Die Heilbronner Fußballszene – ein schwieriges Pflaster
„Die Region Fußball irgendwie nicht kann oder auch nicht versteht“ – ein harter Vorwurf von Celik, der aber nicht ganz unbegründet ist. Heilbronn war nie eine Fußball-Hochburg wie Stuttgart oder Karlsruhe. Die Vereinslandschaft ist zersplittert, große Erfolge blieben aus.
„Weißt du noch, wie wir damals beim FC Neckarsulm gegen die Heilbronner Vereine gespielt haben?“, frage ich Onur, während wir uns auf die Bank am Spielfeldrand setzen. „Jeder Verein hat sein eigenes Süppchen gekocht, anstatt gemeinsam etwas aufzubauen.“
Er nickt zustimmend. „Genau das ist das Problem. Alle denken nur bis zum nächsten Spieltag, niemand hat eine Vision für den Fußball in der Region.“
Die Zukunft – drei Jahre Bewährungszeit
Besonders aufhorchen lässt Celiks Ankündigung, in drei Jahren zu entscheiden, „ob und wie ich hier alles weitermachen möchte“. Eine Drohung? Eher ein Weckruf an alle Beteiligten.

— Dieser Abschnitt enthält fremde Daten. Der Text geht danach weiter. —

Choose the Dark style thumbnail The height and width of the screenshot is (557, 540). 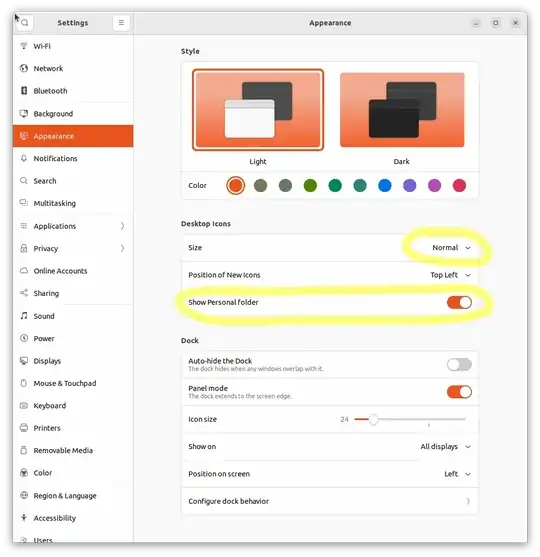(402, 110)
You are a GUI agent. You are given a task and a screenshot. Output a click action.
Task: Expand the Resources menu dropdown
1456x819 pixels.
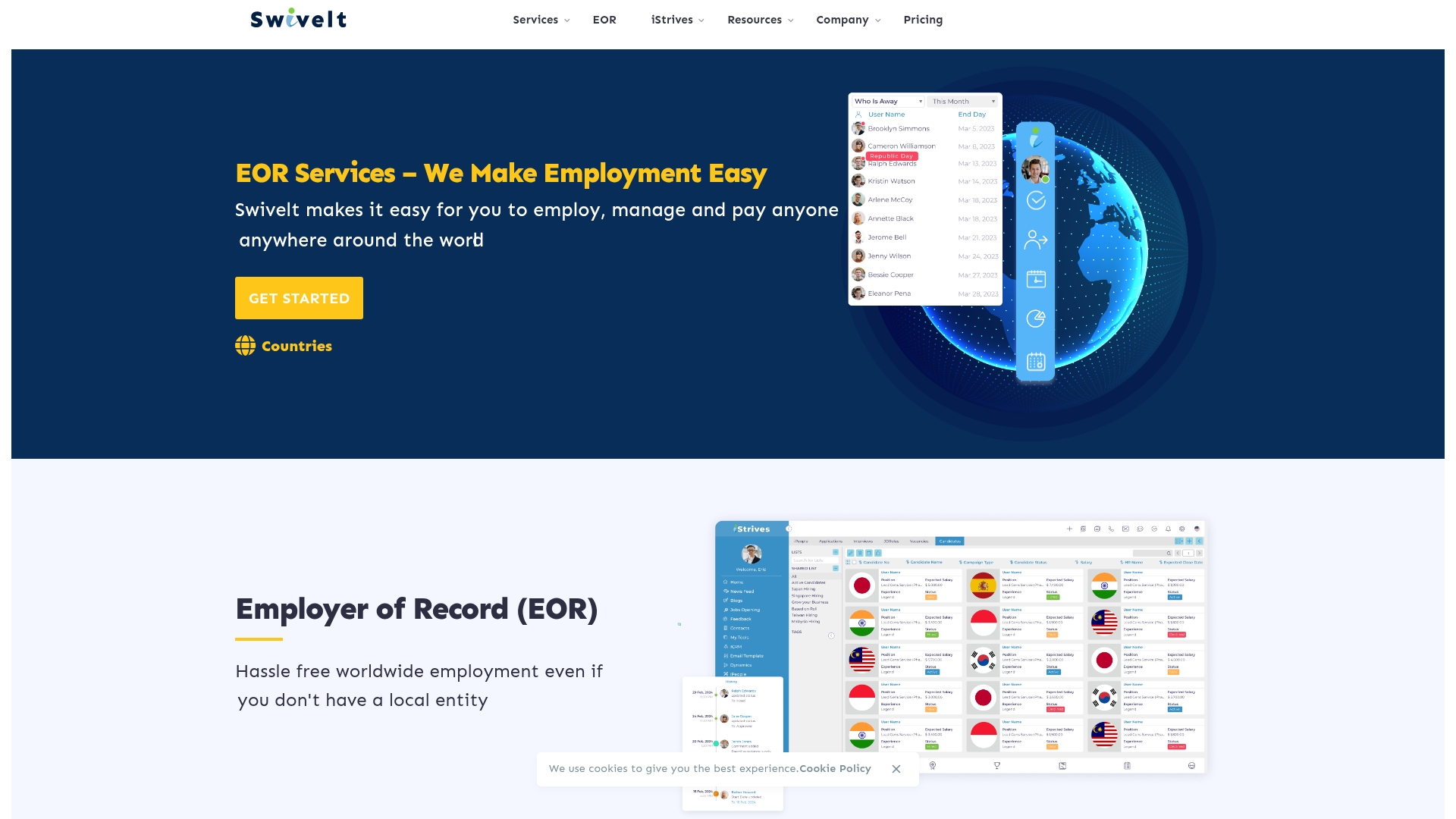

„Ich will nicht aufgeben“, sagt er und schießt den Ball mit voller Wucht ins leere Tor. „Aber manchmal frage ich mich, ob es das alles wert ist.“
Als wir zum Abschluss noch ein kleines Trainingsspiel machen, wird klar: Hier spricht kein verbitterter Funktionär, sondern ein leidenschaftlicher Fußballer, der seinen Sport liebt und voranbringen will. Die Pässe sitzen, die Bewegungen sind flüssig. Celik lebt den Fußball, den er predigt.
Was der Heilbronner Fußball jetzt braucht
Als ehemaliger Profi und jetziger Jugendtrainer sehe ich, was Celik meint. Der Amateurfußball braucht weniger Selbstdarsteller und mehr echte Teamplayer – auf und neben dem Platz.
„Es geht nicht darum, wer der Beste ist oder wer am lautesten schreit“, sage ich zu Onur, als wir uns verabschieden. „Es geht darum, gemeinsam etwas aufzubauen, das größer ist als jeder Einzelne.“
Er lächelt und gibt mir einen festen Handschlag. „Genau darum geht’s. Und genau deshalb mache ich weiter.“
Die Heilbronner Fußballszene sollte Celiks Worte als das verstehen, was sie sind: Keine Abrechnung, sondern ein leidenschaftlicher Appell für mehr Zusammenhalt und weniger Egoismus. Denn nur so kann der Fußball in unserer Region wirklich vorankommen.
Markus Bauer ist Co-Sportchef bei HEIMATNERD.74 und ehemaliger Regionalliga-Fußballer. Er trainiert die Jugendmannschaft des FC Neckarsulm und kennt Onur Celik seit vielen Jahren.